First of all I love Karen Solomon, I have Jam It, Pickle It, Cure It: And Other Cooking Projectsand totally love it! I don’t hesitate to grab anything from her.
Second of all, when did they start these little Kindle books? How did this happen and I had no clue. Do you know what I’m talking about? This book is a sort of mini Kindle book, and it’s only $2.99! Now, true, it only has 16 recipes in it, but they are 16 fabulous recipes. I have paid over thirty dollars for a cookbook that I ended up only liking a couple of recipes. I am a huge fan of pickles (and by pickles I don’t mean the kosher dills you get in the store – though I am a big fan of them also), I am talking about any and all kinds of vegetable pickles. Some of you may remember my “Summer of PIckles”
Okay, back to the book.
It begins with an intro. The introduction covers topics like how and when to serve the pickles, the basics of Japanese pickling, canning beds, pressure, squeezing, marinades and vinegars, and key ingredients (even includes audio pronounciation!). None of these pickles are canned so if you are afraid of canning, nothing to be frightened of here.

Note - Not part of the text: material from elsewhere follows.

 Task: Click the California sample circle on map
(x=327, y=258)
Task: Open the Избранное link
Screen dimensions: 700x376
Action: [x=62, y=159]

The next session is Traditional Tsukemeno (nine recipes) some that I marked to try are:
- Miso pickles – ready in as little as 30 minutes
- Pickled plums and pickled plum vinegar
- Pickled ginger
- Pickled mustard greens
The second section is Inspired Pickles (seven recipes) some that I marked to try are:
- “Sitting Fee” Cabbage Pickles
- Cucumber Arame Pickles
- Pickled Asian Pear with Lemon
- “Wasabi” Pickled Carrots
Really I plan on trying them all. I love pickles. I love them as a garnish, I love them as a quick side dish, I love having them in the fridge for quick snacking.
I believe that there are going to be other books in this series, including a Korean version that is coming out in March! I can’t wait!